Task data
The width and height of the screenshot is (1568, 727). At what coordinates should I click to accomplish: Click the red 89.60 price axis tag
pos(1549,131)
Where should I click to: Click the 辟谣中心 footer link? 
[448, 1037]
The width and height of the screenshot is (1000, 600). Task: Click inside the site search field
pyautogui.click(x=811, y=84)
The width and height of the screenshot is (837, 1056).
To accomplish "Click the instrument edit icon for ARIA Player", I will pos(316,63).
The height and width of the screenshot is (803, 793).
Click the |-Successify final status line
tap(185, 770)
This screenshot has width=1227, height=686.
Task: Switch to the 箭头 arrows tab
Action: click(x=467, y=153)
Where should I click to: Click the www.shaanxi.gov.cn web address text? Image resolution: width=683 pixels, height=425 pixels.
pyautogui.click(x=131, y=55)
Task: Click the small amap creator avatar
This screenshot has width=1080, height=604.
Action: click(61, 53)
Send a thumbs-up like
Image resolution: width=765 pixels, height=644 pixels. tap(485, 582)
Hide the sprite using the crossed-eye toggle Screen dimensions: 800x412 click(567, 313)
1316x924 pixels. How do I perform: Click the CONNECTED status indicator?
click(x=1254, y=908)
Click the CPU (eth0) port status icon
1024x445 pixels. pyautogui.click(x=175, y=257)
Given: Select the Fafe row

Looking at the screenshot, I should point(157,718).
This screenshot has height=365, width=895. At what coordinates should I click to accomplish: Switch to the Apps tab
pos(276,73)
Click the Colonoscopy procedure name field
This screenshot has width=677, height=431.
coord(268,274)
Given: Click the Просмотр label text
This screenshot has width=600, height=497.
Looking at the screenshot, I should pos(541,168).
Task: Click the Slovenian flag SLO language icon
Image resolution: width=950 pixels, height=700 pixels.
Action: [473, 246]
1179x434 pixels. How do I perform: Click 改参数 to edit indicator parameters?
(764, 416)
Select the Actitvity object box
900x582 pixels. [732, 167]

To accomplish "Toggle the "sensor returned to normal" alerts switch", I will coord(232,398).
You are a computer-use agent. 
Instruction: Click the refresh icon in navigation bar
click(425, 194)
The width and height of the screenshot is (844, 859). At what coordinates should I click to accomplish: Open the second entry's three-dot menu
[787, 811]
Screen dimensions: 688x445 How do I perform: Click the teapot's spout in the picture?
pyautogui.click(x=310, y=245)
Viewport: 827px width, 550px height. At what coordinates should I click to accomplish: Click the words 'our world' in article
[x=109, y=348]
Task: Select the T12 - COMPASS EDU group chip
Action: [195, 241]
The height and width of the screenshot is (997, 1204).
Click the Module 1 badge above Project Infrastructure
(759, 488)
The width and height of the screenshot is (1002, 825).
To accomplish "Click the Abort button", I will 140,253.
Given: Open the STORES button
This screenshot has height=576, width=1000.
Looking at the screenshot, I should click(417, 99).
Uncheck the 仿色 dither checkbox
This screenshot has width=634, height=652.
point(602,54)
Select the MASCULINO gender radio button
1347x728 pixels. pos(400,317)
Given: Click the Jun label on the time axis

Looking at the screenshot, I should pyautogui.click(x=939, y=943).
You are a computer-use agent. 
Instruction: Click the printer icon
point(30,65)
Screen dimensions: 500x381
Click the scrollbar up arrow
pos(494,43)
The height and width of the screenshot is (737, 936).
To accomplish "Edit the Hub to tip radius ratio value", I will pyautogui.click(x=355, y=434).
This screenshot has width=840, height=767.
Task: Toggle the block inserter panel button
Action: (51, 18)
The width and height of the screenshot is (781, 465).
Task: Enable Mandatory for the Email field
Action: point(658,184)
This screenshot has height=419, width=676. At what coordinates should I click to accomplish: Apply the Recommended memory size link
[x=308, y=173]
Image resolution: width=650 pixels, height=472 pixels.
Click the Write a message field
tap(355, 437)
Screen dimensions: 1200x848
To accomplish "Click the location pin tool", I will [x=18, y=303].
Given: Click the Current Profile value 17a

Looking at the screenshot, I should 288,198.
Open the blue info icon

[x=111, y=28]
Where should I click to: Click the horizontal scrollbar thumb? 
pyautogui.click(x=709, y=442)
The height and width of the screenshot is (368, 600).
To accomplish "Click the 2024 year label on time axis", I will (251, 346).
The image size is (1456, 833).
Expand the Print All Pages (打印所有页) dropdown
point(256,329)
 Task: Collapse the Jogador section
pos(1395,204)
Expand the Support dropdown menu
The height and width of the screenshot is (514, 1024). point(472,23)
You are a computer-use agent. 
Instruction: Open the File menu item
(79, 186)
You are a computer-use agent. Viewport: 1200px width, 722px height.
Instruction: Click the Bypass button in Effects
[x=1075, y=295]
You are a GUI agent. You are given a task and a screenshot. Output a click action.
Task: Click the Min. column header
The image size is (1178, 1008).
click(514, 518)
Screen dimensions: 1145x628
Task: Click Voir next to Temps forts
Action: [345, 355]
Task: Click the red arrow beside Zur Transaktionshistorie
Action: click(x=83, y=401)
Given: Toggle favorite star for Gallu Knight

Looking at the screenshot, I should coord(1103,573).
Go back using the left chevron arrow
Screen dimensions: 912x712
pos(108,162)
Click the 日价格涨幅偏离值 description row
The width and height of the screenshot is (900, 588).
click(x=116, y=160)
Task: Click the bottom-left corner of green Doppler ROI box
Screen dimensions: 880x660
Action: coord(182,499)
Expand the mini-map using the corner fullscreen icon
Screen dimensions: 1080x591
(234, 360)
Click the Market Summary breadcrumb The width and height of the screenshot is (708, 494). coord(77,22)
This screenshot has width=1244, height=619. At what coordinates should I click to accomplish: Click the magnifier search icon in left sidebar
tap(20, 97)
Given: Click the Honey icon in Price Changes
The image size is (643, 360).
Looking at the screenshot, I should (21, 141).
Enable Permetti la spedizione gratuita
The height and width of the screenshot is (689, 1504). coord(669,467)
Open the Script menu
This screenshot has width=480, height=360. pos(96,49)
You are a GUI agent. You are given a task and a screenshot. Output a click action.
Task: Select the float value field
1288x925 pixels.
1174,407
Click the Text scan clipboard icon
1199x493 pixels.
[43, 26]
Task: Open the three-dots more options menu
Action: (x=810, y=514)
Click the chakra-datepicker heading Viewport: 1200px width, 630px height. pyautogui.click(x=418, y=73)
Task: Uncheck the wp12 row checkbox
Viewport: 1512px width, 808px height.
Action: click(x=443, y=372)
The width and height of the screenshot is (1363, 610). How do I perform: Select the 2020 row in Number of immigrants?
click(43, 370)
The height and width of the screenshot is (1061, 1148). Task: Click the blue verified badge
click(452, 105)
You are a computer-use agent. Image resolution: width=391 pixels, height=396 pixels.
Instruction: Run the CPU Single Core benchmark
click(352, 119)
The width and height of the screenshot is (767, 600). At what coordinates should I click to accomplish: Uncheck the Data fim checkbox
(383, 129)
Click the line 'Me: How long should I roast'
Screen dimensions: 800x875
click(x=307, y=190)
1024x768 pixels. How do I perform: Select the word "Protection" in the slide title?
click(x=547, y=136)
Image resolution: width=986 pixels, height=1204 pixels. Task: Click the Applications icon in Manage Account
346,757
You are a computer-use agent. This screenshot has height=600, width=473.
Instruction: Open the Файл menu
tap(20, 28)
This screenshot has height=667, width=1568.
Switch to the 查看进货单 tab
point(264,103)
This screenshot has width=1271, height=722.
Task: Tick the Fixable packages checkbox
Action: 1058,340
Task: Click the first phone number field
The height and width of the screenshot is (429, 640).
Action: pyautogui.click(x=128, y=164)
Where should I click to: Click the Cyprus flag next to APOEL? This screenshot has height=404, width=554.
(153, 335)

What is expected
Please filter the listing down to lines that include the word "using".

Worked solution
Hide the sprite using the crossed-eye toggle Screen dimensions: 800x412 click(567, 313)
Go back using the left chevron arrow
Expand the mini-map using the corner fullscreen icon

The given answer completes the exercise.